#### AUFGABEN:
1. Wann warf die FPÖ laut dem Lesetext SPÖ-Bürgermeistern erstmals vor, eine „Willkommenskultur für Asylwerber zu entwickeln“?
2. Womit begründete Johann Gudenus im Lesetext seinen Vorschlag, die „Verabschiedungskultur“ nachzuschärfen? Antworten Sie in einem bis drei Sätzen.
───── LESETEXT ─────
Frühe Kritik der FPÖ
Von einem gewünschten Ende der Willkommenskultur war damals in der ÖVP also sicher nicht die Rede, der Begriff war durch und durch positiv besetzt. Ganz anders sah das freilich bereits zu dieser Zeit aufseiten der FPÖ aus. Bereits im Mai 2013 warf die Partei SPÖ-Bürgermeistern vor, eine „Willkommenskultur für Asylwerber zu entwickeln“.
Anfang 2015 meinte der Wiener FPÖ-Klubobmann Johann Gudenus sarkastisch, Österreich provoziere offenbar „bislang unbescholtene Asylwerber durch seine unterentwickelte ‚Willkommenskultur‘ zu Gewaltexzessen, Drogenhandel und anderen kriminellen Machenschaften“. Und er schlug vor, deshalb „unsere ‚Verabschiedungskultur‘“ nachzuschärfen.
───── VORLIEGENDE DATEN ─────
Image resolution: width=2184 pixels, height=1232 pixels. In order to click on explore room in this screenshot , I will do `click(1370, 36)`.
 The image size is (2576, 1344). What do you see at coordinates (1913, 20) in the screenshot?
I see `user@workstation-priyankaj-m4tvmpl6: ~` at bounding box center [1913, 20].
─────
#### IHRE ANTWORTEN:
1. Im Mai 2013.

2. Gudenus meinte Anfang 2015 sarkastisch, Österreich provoziere durch seine unterentwickelte „Willkommenskultur“ bislang unbescholtene Asylwerber zu Gewaltexzessen, Drogenhandel und anderen kriminellen Machenschaften. Deshalb schlug er vor, „unsere ‚Verabschiedungskultur‘“ nachzuschärfen.